国交省がビッグモーターを聴取へ 処分視野、社長報酬返上

中古車販売大手ビッグモーターの看板

 国土交通省が、自動車保険の保険金不正請求が横行した中古車販売大手ビッグモーター(東京)に対し、道路運送車両法違反の疑いがあるとして事実関係の聴取を要請したことが18日、分かった。国交省によると、同社は応じる意向。同社の外部弁護士がまとめた調査報告書は、車両を故意に傷つけて修理代を水増しする不正行為が全国の工場であったと認定しており、国交省は行政処分を視野に調べる。

 同社は18日、兼重宏行社長が報酬全額を1年間返上することを柱とする社内処分を公式ホームページで発表した。社会的信用が失墜しており、問題を収束できるかどうかは不透明だ。

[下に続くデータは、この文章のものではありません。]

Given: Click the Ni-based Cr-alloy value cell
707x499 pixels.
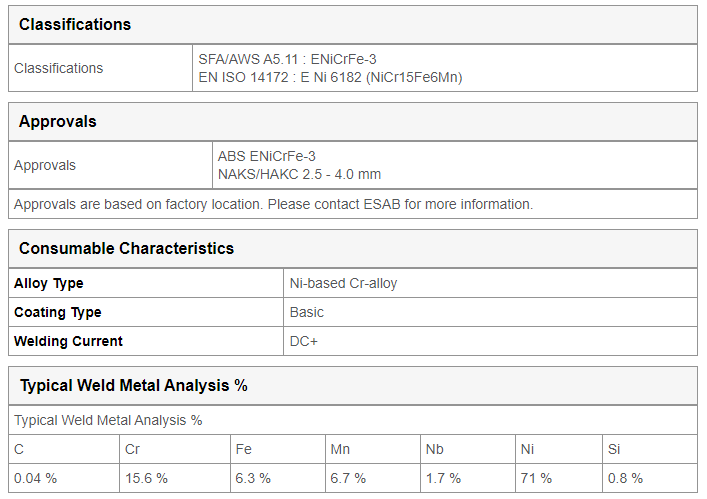Looking at the screenshot, I should pos(491,283).
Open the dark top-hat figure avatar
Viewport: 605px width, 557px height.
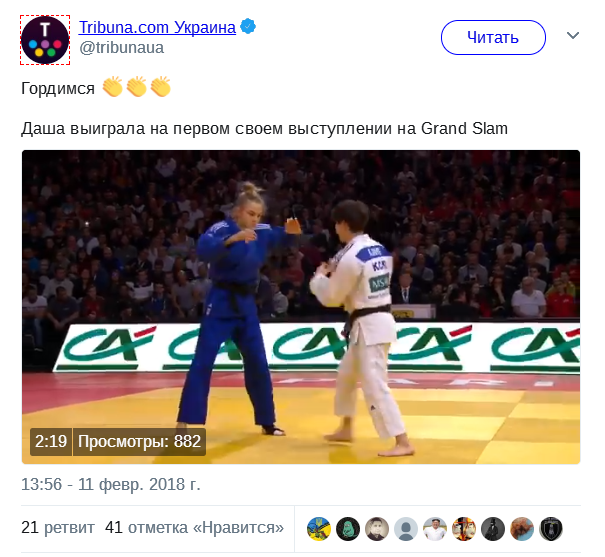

 国交省は各工場の不正行為を個別に確認。違反が認められれば、所管の地方運輸局が工場ごとに民間車検場の指定取り消しなどの処分を行う。斉藤鉄夫国交相は18日の閣議後記者会見で「(不正が事実であれば)言語道断だ」と強調した。

 報告書によると、工場は2022年9月期に30カ所。経営陣が修理に伴う収益で不合理なノルマを課し、圧力に耐えかねた工場長らが不正に手を染めた。